The founder of the genetics research journal, Nature Genetics, Davies recently published The $1,000 Genome, a book that explores the remarkable growth of personal genomics, which enables consumers to learn information about their health risks and ancestry from their own DNA and the emergence of next-generation technologies that soon will make human genome sequencing routine for about $1,000. 

Davies studied biochemistry at St. Peter’s College, Oxford University, and earned his Ph.D. in genetics from the University of London before moving to the U.S. to pursue further research.  He holds postdoctoral fellowships in Boston at the Whitehead Institute and Harvard Medical School.  

 As part of the Davis Lecture schedule, Samford will hold two preliminary programs on the genome and genetics testing. 

A “Genetics Debate” is scheduled for Wednesday, Oct. 6, at 6 p.m. in Brock Recital Hall.  Dr. Michael Janas, associate professor of communications, and Abi Williams, debate coach and instructor in communication studies, will debate issues related to genetics. 

A panel discussion on “Biotechnology, the Genome and Genetic Testing: Biomedical and Ethical Issues” will be held Wednesday, Oct. 13 at 3 p.m. in Brock Forum.  Panelists will be Dr.

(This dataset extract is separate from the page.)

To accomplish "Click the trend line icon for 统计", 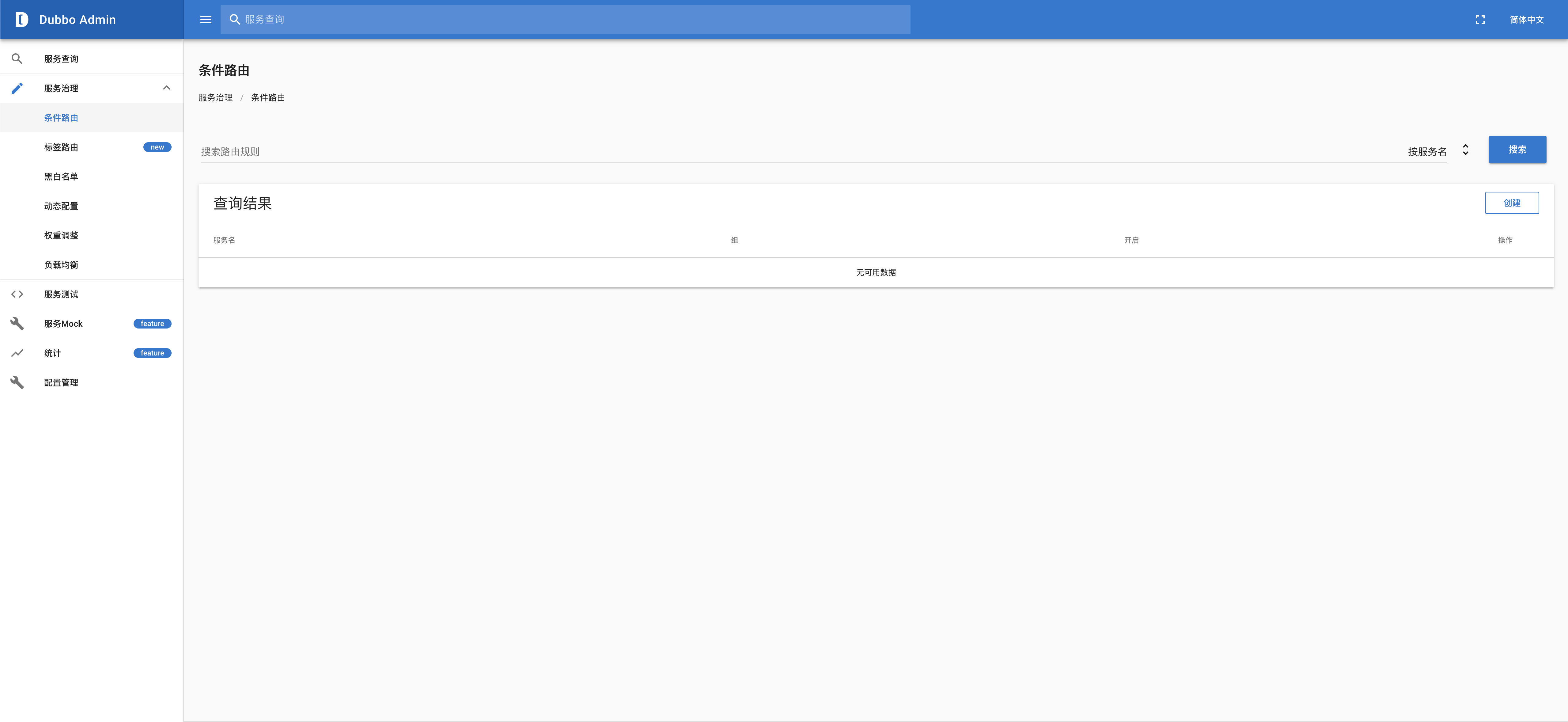I will tap(17, 353).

Bruce Korf, chairman, department of genetics, University of Alabama in Birmingham School of Medicine; Dr. Bradley Dennis, medical director, Brookwood Hospital; Dr. George Keller, moderator, associate professor, biological and environmental sciences, Samford; Dr. David Johnson, professor, biological and environmental sciences, Samford; and Dr. Dennis Sansom, chair, department of philosophy, Samford. 

Dr. David Chapman, dean of Samford’s Howard College of Arts and Sciences, which sponsors the lectureship,  noted that “many people are concerned about the future of genetic research.”  He added, “Although we are excited about the possibility of curing diseases and correcting genetic defects, we are also fearful of genetic engineering that seems to be tampering with nature.”  This year’s Davis Lecture “will be an opportunity to discuss all these questions and consider their physical and moral implications,” he said.
 
Samford is a leading Christian university offering undergraduate programs grounded in the liberal arts with an array of nationally recognized graduate and professional schools. Founded in 1841, Samford is the 87th-oldest institution of higher learning in the United States. The Wall Street Journal ranks Samford 1st nationally for student engagement and US News & World Report ranks Samford 37th in the nation for best undergraduate teaching and 97th nationally for best value. Samford enrolls 5,758 students from 48 states and 22 countries in its 10 academic schools: arts, arts and sciences, business, divinity, education, health professions, law, nursing, pharmacy and public health. Samford fields 17 athletic teams that compete in the tradition-rich Southern Conference, and ranks 1st nationally for its Graduation Success Rate among all NCAA Division I schools.